● **What is needed**
Repeat these lines, changing every "Maps" to "Places" and leaving everything else as it is.

● **Element and text position records**
-- begin --
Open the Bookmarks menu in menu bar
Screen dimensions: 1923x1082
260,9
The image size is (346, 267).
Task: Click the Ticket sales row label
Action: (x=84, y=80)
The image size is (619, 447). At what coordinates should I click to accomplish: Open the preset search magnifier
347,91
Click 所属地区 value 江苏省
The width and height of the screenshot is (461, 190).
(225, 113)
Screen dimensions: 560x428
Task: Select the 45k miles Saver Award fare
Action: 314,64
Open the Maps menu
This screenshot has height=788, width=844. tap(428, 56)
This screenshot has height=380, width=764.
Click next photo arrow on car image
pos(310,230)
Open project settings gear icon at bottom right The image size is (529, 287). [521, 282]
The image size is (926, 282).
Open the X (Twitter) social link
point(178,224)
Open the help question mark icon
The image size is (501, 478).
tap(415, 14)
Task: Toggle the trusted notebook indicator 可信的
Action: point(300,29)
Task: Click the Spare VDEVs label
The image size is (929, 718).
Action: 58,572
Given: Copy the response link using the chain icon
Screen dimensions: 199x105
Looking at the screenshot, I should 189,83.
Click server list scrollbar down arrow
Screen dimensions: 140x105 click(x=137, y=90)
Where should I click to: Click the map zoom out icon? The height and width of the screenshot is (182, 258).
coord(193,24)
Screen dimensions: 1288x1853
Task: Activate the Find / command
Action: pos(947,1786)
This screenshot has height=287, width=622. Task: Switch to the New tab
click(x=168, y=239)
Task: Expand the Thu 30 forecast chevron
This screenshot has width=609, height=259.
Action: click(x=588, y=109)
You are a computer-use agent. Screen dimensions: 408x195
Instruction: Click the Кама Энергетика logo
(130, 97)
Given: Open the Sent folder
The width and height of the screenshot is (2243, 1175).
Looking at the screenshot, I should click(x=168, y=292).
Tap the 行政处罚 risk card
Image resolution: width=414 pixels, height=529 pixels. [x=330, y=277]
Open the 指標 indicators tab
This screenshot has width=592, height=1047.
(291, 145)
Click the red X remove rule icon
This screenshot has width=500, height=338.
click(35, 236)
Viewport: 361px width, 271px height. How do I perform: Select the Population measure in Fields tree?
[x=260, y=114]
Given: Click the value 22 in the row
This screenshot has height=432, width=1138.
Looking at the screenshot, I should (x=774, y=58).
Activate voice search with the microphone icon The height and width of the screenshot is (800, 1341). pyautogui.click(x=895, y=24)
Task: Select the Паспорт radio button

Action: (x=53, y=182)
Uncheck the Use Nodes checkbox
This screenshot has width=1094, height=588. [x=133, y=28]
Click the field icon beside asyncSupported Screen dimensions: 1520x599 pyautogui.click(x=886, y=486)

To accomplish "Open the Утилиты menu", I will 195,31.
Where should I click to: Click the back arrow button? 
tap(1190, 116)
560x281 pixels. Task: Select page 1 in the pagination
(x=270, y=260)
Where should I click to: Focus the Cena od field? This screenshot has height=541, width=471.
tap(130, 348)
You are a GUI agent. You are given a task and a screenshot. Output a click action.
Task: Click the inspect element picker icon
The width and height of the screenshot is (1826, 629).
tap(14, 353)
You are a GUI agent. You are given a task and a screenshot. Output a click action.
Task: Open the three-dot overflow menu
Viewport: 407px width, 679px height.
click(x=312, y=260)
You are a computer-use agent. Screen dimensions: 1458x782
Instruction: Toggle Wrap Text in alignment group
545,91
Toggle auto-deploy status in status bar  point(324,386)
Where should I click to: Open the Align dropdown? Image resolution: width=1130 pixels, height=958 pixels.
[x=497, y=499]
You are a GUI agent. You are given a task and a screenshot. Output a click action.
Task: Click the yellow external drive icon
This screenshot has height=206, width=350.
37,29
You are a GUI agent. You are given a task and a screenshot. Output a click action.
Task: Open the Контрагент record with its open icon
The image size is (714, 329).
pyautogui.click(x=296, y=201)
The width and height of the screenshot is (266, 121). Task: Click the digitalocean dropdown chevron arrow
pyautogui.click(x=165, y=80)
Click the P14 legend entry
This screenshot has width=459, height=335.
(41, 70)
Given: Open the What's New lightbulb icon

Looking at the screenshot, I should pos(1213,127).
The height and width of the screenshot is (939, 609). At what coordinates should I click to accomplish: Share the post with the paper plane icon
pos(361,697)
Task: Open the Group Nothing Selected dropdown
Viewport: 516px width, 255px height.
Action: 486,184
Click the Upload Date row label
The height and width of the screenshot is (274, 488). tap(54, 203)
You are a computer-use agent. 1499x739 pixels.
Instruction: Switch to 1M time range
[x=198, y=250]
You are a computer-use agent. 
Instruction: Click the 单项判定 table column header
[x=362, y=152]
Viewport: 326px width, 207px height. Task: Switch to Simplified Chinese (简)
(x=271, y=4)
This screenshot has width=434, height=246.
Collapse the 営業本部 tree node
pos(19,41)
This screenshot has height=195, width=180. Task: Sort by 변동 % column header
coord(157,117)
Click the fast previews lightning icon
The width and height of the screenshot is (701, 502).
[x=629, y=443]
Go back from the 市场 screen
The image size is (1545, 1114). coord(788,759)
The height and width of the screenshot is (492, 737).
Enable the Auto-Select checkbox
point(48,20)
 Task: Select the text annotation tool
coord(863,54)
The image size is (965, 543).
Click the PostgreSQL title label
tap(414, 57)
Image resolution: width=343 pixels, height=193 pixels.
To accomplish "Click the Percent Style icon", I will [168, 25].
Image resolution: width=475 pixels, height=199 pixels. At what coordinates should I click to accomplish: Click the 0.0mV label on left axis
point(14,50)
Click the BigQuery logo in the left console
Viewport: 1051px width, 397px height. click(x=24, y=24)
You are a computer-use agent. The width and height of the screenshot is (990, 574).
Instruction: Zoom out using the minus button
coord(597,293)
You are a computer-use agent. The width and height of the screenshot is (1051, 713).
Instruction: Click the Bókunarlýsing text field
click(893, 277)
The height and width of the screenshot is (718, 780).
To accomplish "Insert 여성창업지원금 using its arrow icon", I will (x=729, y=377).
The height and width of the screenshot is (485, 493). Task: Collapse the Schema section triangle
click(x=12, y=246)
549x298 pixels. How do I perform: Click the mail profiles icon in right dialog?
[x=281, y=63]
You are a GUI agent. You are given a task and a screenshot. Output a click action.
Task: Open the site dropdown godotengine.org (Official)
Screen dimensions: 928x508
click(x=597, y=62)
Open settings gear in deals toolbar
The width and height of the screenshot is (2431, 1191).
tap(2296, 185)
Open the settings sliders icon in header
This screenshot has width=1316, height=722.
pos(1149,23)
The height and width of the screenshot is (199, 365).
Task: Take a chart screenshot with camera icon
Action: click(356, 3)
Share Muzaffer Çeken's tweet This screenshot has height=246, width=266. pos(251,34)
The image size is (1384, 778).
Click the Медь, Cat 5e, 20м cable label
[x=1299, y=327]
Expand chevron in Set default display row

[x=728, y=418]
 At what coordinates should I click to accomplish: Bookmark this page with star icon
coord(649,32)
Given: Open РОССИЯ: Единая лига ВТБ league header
-- end --
● **Response for this exercise**
Open the Bookmarks menu in menu bar
Screen dimensions: 1923x1082
260,9
The image size is (346, 267).
Task: Click the Ticket sales row label
Action: (x=84, y=80)
The image size is (619, 447). At what coordinates should I click to accomplish: Open the preset search magnifier
347,91
Click 所属地区 value 江苏省
The width and height of the screenshot is (461, 190).
(225, 113)
Screen dimensions: 560x428
Task: Select the 45k miles Saver Award fare
Action: 314,64
Open the Places menu
This screenshot has height=788, width=844. tap(428, 56)
This screenshot has height=380, width=764.
Click next photo arrow on car image
pos(310,230)
Open project settings gear icon at bottom right The image size is (529, 287). [521, 282]
The image size is (926, 282).
Open the X (Twitter) social link
point(178,224)
Open the help question mark icon
The image size is (501, 478).
tap(415, 14)
Task: Toggle the trusted notebook indicator 可信的
Action: point(300,29)
Task: Click the Spare VDEVs label
The image size is (929, 718).
Action: 58,572
Given: Copy the response link using the chain icon
Screen dimensions: 199x105
Looking at the screenshot, I should 189,83.
Click server list scrollbar down arrow
Screen dimensions: 140x105 click(x=137, y=90)
Where should I click to: Click the map zoom out icon? The height and width of the screenshot is (182, 258).
coord(193,24)
Screen dimensions: 1288x1853
Task: Activate the Find / command
Action: pos(947,1786)
This screenshot has height=287, width=622. Task: Switch to the New tab
click(x=168, y=239)
Task: Expand the Thu 30 forecast chevron
This screenshot has width=609, height=259.
Action: click(x=588, y=109)
You are a computer-use agent. Screen dimensions: 408x195
Instruction: Click the Кама Энергетика logo
(130, 97)
Given: Open the Sent folder
The width and height of the screenshot is (2243, 1175).
Looking at the screenshot, I should click(x=168, y=292).
Tap the 行政处罚 risk card
Image resolution: width=414 pixels, height=529 pixels. [x=330, y=277]
Open the 指標 indicators tab
This screenshot has width=592, height=1047.
(291, 145)
Click the red X remove rule icon
This screenshot has width=500, height=338.
click(35, 236)
Viewport: 361px width, 271px height. How do I perform: Select the Population measure in Fields tree?
[x=260, y=114]
Given: Click the value 22 in the row
This screenshot has height=432, width=1138.
Looking at the screenshot, I should (x=774, y=58).
Activate voice search with the microphone icon The height and width of the screenshot is (800, 1341). pyautogui.click(x=895, y=24)
Task: Select the Паспорт radio button

Action: (x=53, y=182)
Uncheck the Use Nodes checkbox
This screenshot has width=1094, height=588. [x=133, y=28]
Click the field icon beside asyncSupported Screen dimensions: 1520x599 pyautogui.click(x=886, y=486)

To accomplish "Open the Утилиты menu", I will 195,31.
Where should I click to: Click the back arrow button? 
tap(1190, 116)
560x281 pixels. Task: Select page 1 in the pagination
(x=270, y=260)
Where should I click to: Focus the Cena od field? This screenshot has height=541, width=471.
tap(130, 348)
You are a GUI agent. You are given a task and a screenshot. Output a click action.
Task: Click the inspect element picker icon
The width and height of the screenshot is (1826, 629).
tap(14, 353)
You are a GUI agent. You are given a task and a screenshot. Output a click action.
Task: Open the three-dot overflow menu
Viewport: 407px width, 679px height.
click(x=312, y=260)
You are a computer-use agent. Screen dimensions: 1458x782
Instruction: Toggle Wrap Text in alignment group
545,91
Toggle auto-deploy status in status bar  point(324,386)
Where should I click to: Open the Align dropdown? Image resolution: width=1130 pixels, height=958 pixels.
[x=497, y=499]
You are a GUI agent. You are given a task and a screenshot. Output a click action.
Task: Click the yellow external drive icon
This screenshot has height=206, width=350.
37,29
You are a GUI agent. You are given a task and a screenshot. Output a click action.
Task: Open the Контрагент record with its open icon
The image size is (714, 329).
pyautogui.click(x=296, y=201)
The width and height of the screenshot is (266, 121). Task: Click the digitalocean dropdown chevron arrow
pyautogui.click(x=165, y=80)
Click the P14 legend entry
This screenshot has width=459, height=335.
(41, 70)
Given: Open the What's New lightbulb icon

Looking at the screenshot, I should pos(1213,127).
The height and width of the screenshot is (939, 609). At what coordinates should I click to accomplish: Share the post with the paper plane icon
pos(361,697)
Task: Open the Group Nothing Selected dropdown
Viewport: 516px width, 255px height.
Action: 486,184
Click the Upload Date row label
The height and width of the screenshot is (274, 488). tap(54, 203)
You are a computer-use agent. 1499x739 pixels.
Instruction: Switch to 1M time range
[x=198, y=250]
You are a computer-use agent. 
Instruction: Click the 单项判定 table column header
[x=362, y=152]
Viewport: 326px width, 207px height. Task: Switch to Simplified Chinese (简)
(x=271, y=4)
This screenshot has width=434, height=246.
Collapse the 営業本部 tree node
pos(19,41)
This screenshot has height=195, width=180. Task: Sort by 변동 % column header
coord(157,117)
Click the fast previews lightning icon
The width and height of the screenshot is (701, 502).
[x=629, y=443]
Go back from the 市场 screen
The image size is (1545, 1114). coord(788,759)
The height and width of the screenshot is (492, 737).
Enable the Auto-Select checkbox
point(48,20)
 Task: Select the text annotation tool
coord(863,54)
The image size is (965, 543).
Click the PostgreSQL title label
tap(414, 57)
Image resolution: width=343 pixels, height=193 pixels.
To accomplish "Click the Percent Style icon", I will [168, 25].
Image resolution: width=475 pixels, height=199 pixels. At what coordinates should I click to accomplish: Click the 0.0mV label on left axis
point(14,50)
Click the BigQuery logo in the left console
Viewport: 1051px width, 397px height. click(x=24, y=24)
You are a computer-use agent. The width and height of the screenshot is (990, 574).
Instruction: Zoom out using the minus button
coord(597,293)
You are a computer-use agent. The width and height of the screenshot is (1051, 713).
Instruction: Click the Bókunarlýsing text field
click(893, 277)
The height and width of the screenshot is (718, 780).
To accomplish "Insert 여성창업지원금 using its arrow icon", I will (x=729, y=377).
The height and width of the screenshot is (485, 493). Task: Collapse the Schema section triangle
click(x=12, y=246)
549x298 pixels. How do I perform: Click the mail profiles icon in right dialog?
[x=281, y=63]
You are a GUI agent. You are given a task and a screenshot. Output a click action.
Task: Open the site dropdown godotengine.org (Official)
Screen dimensions: 928x508
click(x=597, y=62)
Open settings gear in deals toolbar
The width and height of the screenshot is (2431, 1191).
tap(2296, 185)
Open the settings sliders icon in header
This screenshot has width=1316, height=722.
pos(1149,23)
The height and width of the screenshot is (199, 365).
Task: Take a chart screenshot with camera icon
Action: click(356, 3)
Share Muzaffer Çeken's tweet This screenshot has height=246, width=266. pos(251,34)
The image size is (1384, 778).
Click the Медь, Cat 5e, 20м cable label
[x=1299, y=327]
Expand chevron in Set default display row

[x=728, y=418]
 At what coordinates should I click to accomplish: Bookmark this page with star icon
coord(649,32)
Given: Open РОССИЯ: Единая лига ВТБ league header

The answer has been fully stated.